The School is delighted to announce that next year will be the 25th Anniversary of the BA Archaeology & Anthropology degree's first graduating cohort, that of 1992-95. We will be hosting several events throughout the year and hope that many of you, and especially the alumni of the School, will be able to join us in celebrating this significant milestone.
After more than a century in which both disciplines were available at Oxford only at graduate level, Archaeology & Anthropology began life as an undergraduate degree here in 1992 largely due to the work of Barry Cunliffe, Martin Biddle and the late Andrew Sherratt from what is now the School of Archaeology and of Bob Barnes and Wendy James from what is now the School of Anthropology. The first intake consisted of no more than a dozen students, but numbers quickly edged up, helped by the establishment of dedicated tutorial fellowships at most of the admitting Colleges. Today, such posts exist at Hertford, Keble, Magdalen, St Hugh’s, St John’s and - in all but name - St Peter’s, with Harris-Manchester the other College that now regularly takes undergraduates for the degree.
What students study has naturally changed over the years, with three developments being particularly noteworthy. First, the degree now encompasses more extensive and deliberate integration of archaeological and anthropological approaches within both the first year and its second/third year core papers. Second, today students take three, rather than just, two options in Finals and their dissertation counts for two, instead of one, paper, allowing each undergraduate considerably more control over the development of their studies in the Final Honour School. Regrettably, however, changes in staffing have resulted in a contraction of the biological anthropological component of the original course, losing core elements in fields such as nutrition and disease as well as a well-loved option in primate behaviour. On the other hand, students now have much more variety in what they can take, including options in the archaeologies of Africa and China as well as the anthropology of gender, physical anthropology and human osteoarchaeology, and anthropology and language. And fieldwork opportunities remain as diverse as ever - from New York to the British Museum, Lesotho to Georgia, French Polynesia to Spain.

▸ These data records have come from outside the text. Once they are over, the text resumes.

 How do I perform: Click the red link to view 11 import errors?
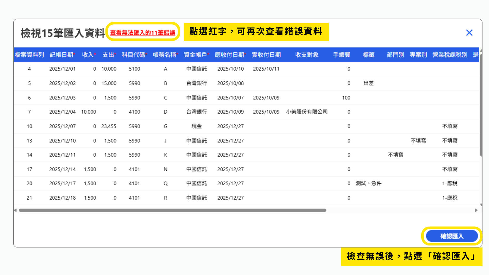click(143, 33)
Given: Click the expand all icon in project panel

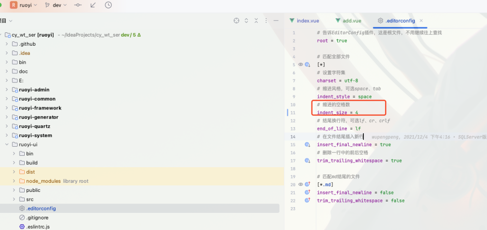Looking at the screenshot, I should click(246, 21).
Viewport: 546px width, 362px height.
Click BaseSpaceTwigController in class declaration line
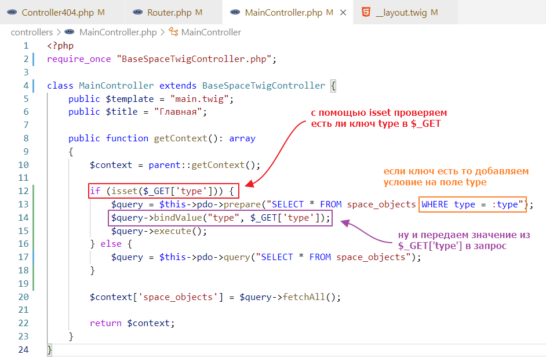pyautogui.click(x=264, y=86)
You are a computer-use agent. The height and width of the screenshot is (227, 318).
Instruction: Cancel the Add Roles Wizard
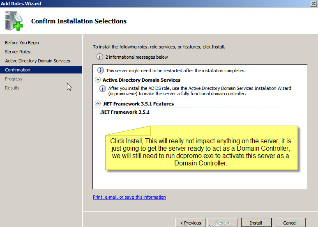coord(290,223)
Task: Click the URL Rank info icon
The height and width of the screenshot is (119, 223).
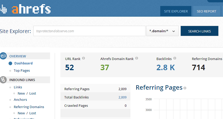Action: coord(83,58)
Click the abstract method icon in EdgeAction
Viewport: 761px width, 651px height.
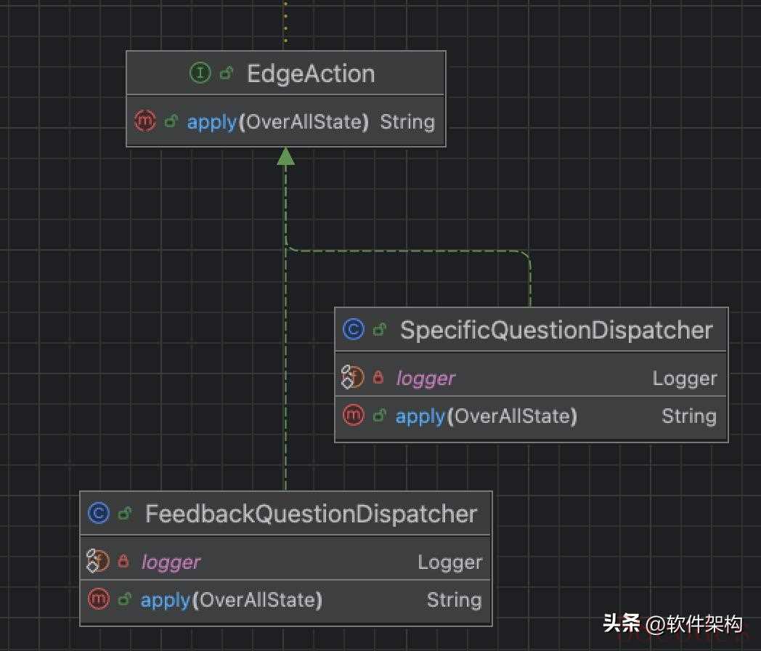tap(145, 121)
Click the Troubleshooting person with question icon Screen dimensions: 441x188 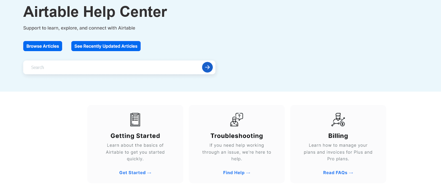pos(236,120)
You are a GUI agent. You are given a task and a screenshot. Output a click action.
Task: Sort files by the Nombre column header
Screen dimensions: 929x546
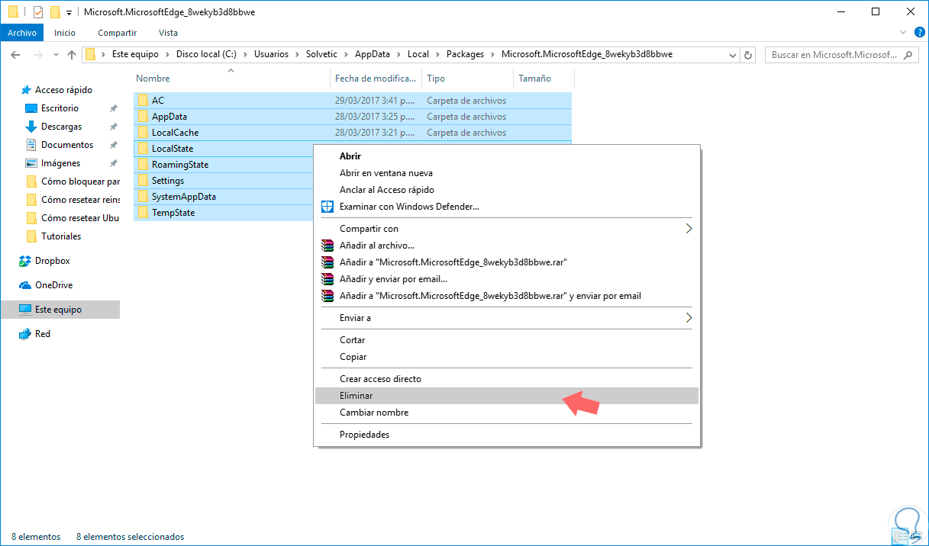[153, 79]
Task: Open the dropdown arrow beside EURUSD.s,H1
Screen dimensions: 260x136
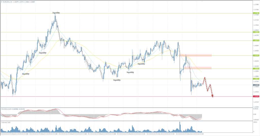Action: [x=2, y=2]
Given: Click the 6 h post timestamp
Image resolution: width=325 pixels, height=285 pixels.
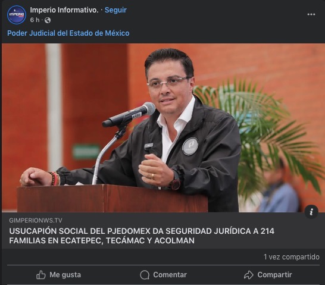Looking at the screenshot, I should point(35,20).
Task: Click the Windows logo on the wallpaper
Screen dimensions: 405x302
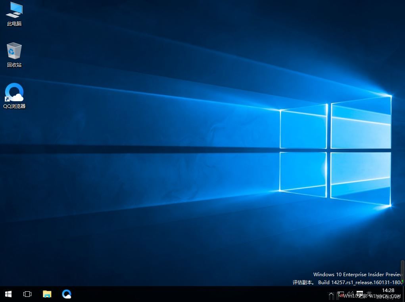Action: pos(335,151)
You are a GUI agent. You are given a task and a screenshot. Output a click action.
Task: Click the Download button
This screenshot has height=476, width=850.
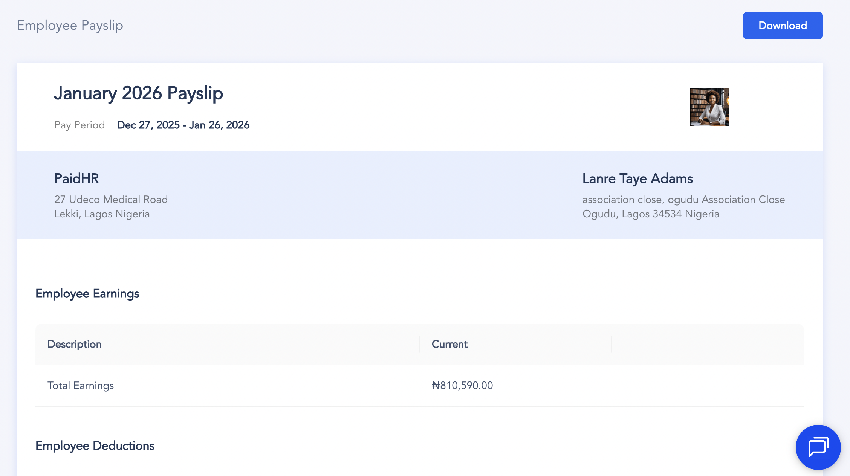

With an annual intake intended to be in the order of about 25, Oxford’s Arch & Anth course has just seen its highest ever number of applicants and remains a flagship expression of the teaching and research strengths of the two Schools that contribute to it. Former students have gone on to pursue careers in fields as diverse as merchant banking and the army, the diplomatic service, film and television, medicine, teaching, journalism, law, and the restaurant business. Others have opted to remain in areas closer to what they studied here, among them some who now teach archaeology or anthropology at other universities, among them Bristol, East Anglia, Jena, Rio de Janeiro, and UCL. Wherever you are, we look forward to reconnecting with you in the course of 2020 as we celebrate the 25th anniversary of the degree’s first graduating cohort, that of 1992-95.